→ Exercise brief:
Present each line of the entries below that holds the word "throughout".

-- Opening Marker --

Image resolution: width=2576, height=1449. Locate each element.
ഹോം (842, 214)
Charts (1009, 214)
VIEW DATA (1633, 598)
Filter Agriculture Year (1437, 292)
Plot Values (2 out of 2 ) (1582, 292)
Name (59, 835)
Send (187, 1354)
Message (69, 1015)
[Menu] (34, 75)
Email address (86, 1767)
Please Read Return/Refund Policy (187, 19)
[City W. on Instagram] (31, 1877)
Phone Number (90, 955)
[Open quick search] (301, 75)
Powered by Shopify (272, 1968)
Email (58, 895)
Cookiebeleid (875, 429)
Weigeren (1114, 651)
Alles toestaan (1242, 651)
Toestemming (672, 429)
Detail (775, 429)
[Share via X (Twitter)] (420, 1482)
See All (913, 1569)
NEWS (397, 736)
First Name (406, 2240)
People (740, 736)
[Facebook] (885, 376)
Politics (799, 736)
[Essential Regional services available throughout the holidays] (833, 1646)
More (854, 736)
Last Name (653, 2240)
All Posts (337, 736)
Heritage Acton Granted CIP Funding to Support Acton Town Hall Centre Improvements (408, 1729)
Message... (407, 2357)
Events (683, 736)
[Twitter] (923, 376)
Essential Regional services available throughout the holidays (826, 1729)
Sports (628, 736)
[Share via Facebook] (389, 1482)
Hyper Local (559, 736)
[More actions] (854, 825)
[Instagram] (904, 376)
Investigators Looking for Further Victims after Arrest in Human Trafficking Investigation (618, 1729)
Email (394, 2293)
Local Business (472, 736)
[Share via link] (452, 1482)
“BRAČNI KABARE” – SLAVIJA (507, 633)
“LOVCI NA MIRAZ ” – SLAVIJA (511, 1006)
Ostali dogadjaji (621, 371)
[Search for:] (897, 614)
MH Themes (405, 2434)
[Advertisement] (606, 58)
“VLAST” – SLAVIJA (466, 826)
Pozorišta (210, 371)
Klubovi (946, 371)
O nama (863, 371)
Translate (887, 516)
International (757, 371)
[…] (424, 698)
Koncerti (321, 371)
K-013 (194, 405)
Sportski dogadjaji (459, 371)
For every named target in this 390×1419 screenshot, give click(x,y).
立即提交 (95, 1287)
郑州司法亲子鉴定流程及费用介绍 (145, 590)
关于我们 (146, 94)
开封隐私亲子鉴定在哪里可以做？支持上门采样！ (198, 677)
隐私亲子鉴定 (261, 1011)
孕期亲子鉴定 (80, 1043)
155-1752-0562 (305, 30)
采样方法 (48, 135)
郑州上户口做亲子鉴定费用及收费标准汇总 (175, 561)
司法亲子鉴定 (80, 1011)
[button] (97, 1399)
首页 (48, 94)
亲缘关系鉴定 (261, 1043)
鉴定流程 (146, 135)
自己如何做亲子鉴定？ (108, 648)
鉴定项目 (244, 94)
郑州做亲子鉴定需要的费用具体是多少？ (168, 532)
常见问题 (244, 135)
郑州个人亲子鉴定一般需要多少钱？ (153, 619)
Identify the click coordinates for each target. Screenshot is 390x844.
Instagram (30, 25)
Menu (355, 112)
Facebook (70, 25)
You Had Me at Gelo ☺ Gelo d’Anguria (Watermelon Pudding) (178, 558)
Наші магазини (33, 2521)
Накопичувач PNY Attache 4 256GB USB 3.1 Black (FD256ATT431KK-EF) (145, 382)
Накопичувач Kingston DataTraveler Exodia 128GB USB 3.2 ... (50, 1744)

-- Closing Marker --

→ Result of the task:
[Essential Regional services available throughout the holidays] (833, 1646)
Essential Regional services available throughout the holidays (826, 1729)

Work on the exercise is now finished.